===== SUPPLIED RECORDS
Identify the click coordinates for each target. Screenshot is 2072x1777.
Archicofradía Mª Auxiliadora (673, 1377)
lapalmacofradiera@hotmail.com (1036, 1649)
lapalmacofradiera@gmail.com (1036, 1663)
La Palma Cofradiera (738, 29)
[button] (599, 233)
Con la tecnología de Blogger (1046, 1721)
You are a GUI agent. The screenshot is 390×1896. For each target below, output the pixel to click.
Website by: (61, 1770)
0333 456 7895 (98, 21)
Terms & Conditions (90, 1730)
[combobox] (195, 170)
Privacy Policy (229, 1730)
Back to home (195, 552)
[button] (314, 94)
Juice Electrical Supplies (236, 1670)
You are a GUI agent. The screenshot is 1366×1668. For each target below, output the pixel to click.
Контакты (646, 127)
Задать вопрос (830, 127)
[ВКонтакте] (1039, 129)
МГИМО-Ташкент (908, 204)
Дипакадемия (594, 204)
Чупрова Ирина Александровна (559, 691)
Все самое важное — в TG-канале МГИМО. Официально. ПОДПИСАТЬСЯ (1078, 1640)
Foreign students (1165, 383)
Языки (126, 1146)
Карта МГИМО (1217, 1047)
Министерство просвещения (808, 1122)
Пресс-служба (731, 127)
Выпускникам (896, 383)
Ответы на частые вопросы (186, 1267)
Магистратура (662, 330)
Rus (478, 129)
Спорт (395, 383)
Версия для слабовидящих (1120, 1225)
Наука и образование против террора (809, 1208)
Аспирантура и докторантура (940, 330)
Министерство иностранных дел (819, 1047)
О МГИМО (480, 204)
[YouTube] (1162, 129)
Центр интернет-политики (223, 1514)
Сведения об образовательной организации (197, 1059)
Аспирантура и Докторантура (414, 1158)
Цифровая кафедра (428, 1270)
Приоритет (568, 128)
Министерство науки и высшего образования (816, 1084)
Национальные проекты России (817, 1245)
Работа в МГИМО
==========
● DESCRIPTION OF THE TASK
From the first line of the records above down to the line containing "[combobox] (195, 170)", repeat each line exactly as written. Include both of those lines and add nothing.

● EXPECTED ANSWER
Identify the click coordinates for each target. Screenshot is 2072x1777.
Archicofradía Mª Auxiliadora (673, 1377)
lapalmacofradiera@hotmail.com (1036, 1649)
lapalmacofradiera@gmail.com (1036, 1663)
La Palma Cofradiera (738, 29)
[button] (599, 233)
Con la tecnología de Blogger (1046, 1721)
You are a GUI agent. The screenshot is 390×1896. For each target below, output the pixel to click.
Website by: (61, 1770)
0333 456 7895 (98, 21)
Terms & Conditions (90, 1730)
[combobox] (195, 170)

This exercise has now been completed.